TASK PROMPT: Write only the number of lines in the entries below that contain the word "Given".

(Dataset items)
========================

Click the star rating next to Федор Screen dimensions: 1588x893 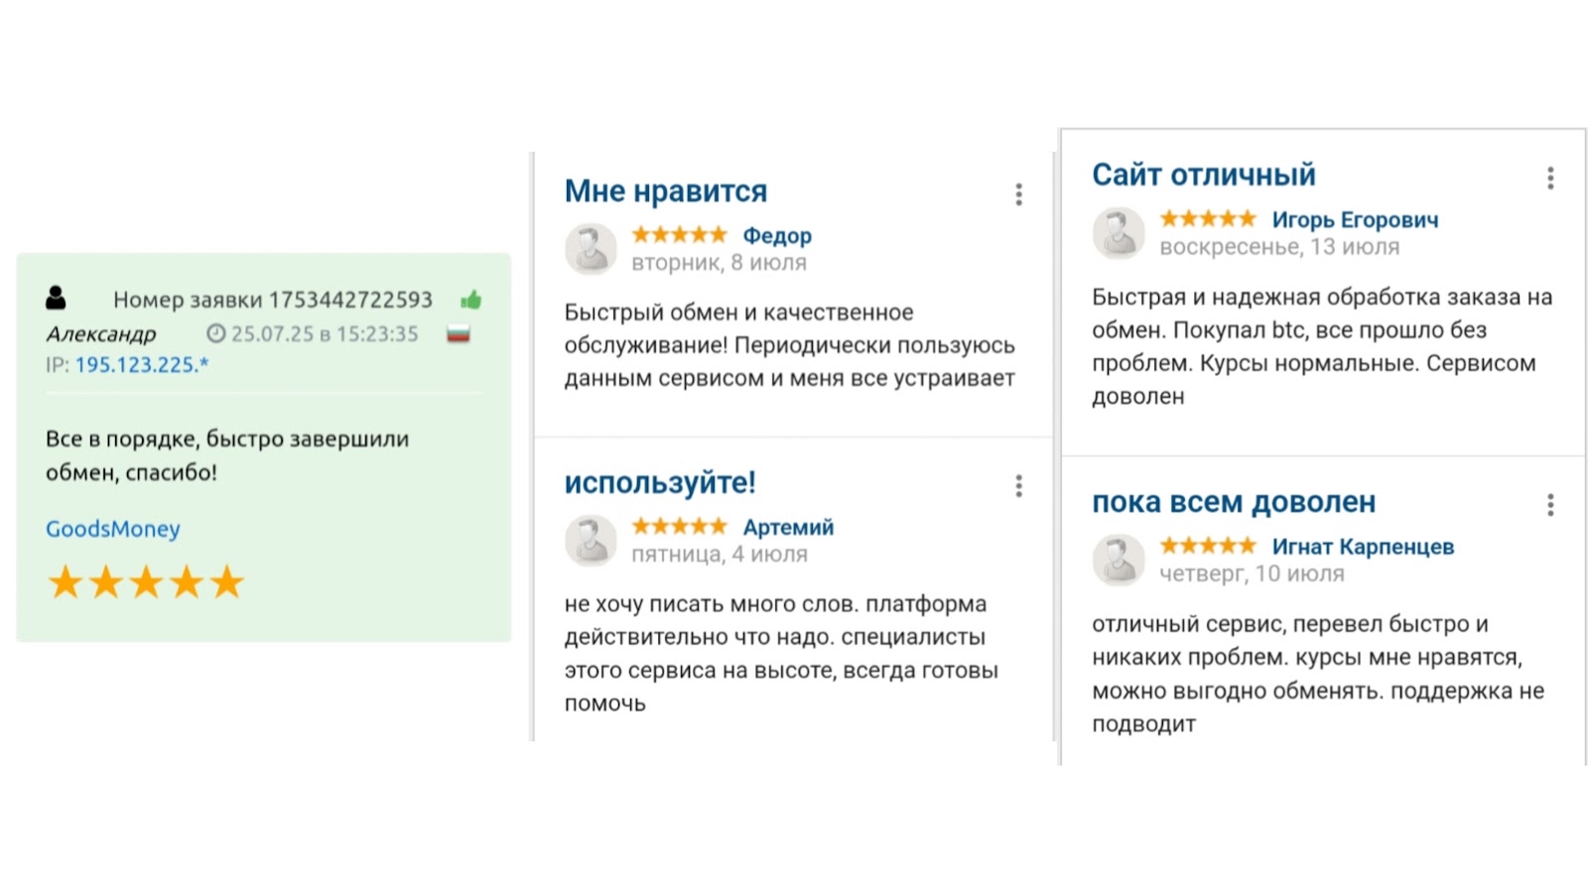point(680,235)
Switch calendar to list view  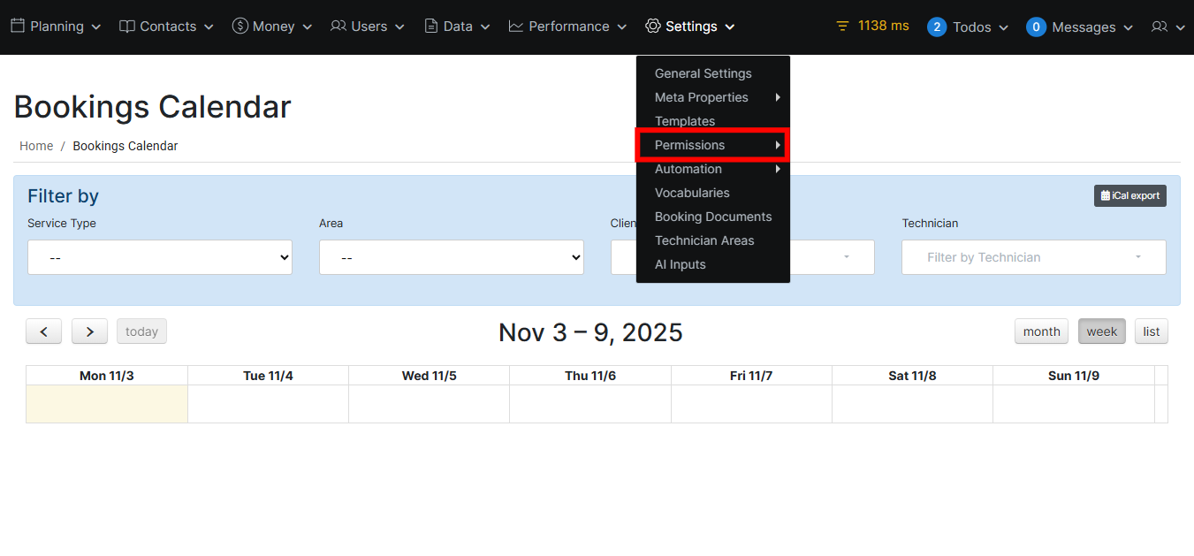coord(1151,331)
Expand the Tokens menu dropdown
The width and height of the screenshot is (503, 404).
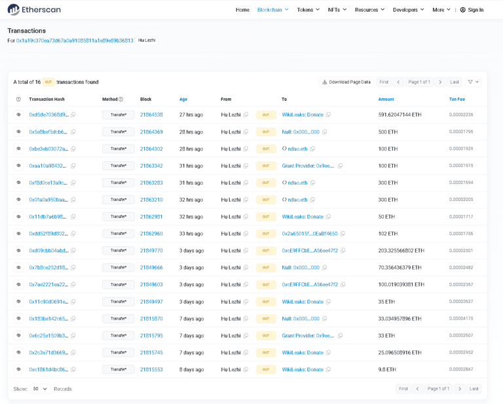(x=308, y=10)
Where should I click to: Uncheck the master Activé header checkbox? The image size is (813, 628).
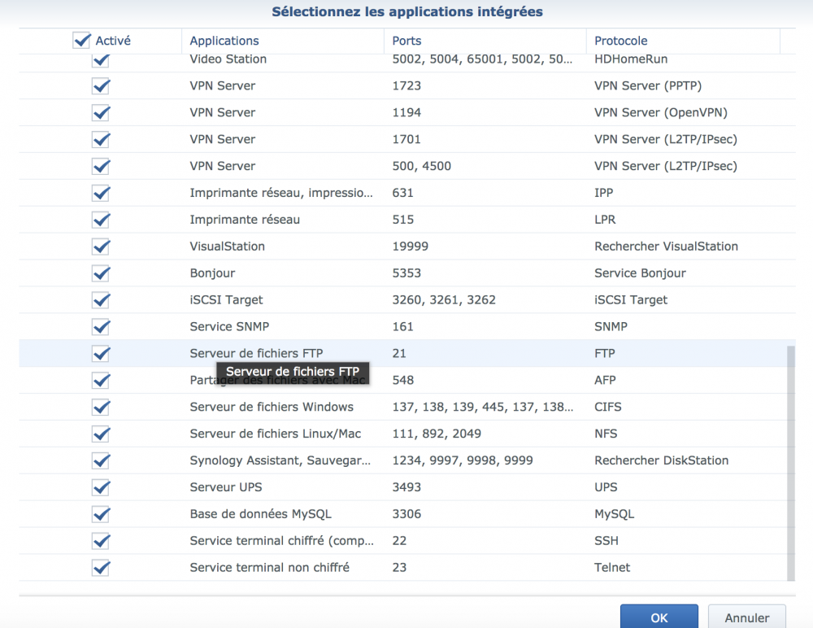tap(82, 40)
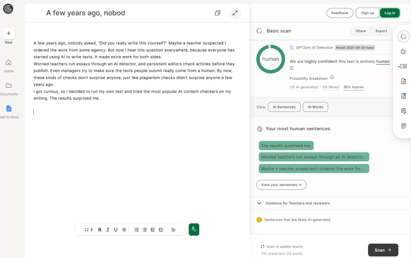The image size is (411, 258).
Task: Open the text alignment options
Action: click(x=173, y=230)
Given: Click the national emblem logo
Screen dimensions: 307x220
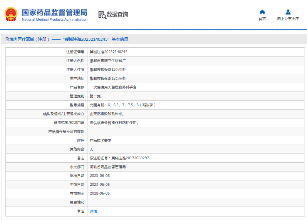Looking at the screenshot, I should (x=11, y=15).
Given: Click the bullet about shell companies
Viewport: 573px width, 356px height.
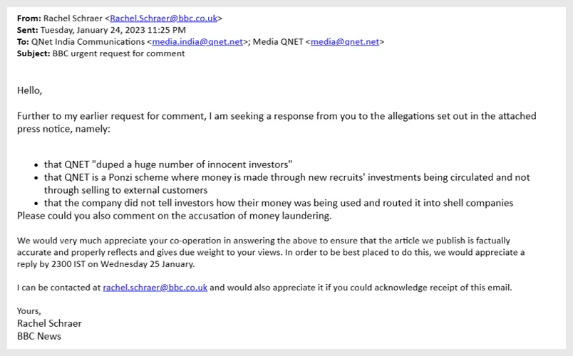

========================

EXERCISE RESPONSE: 2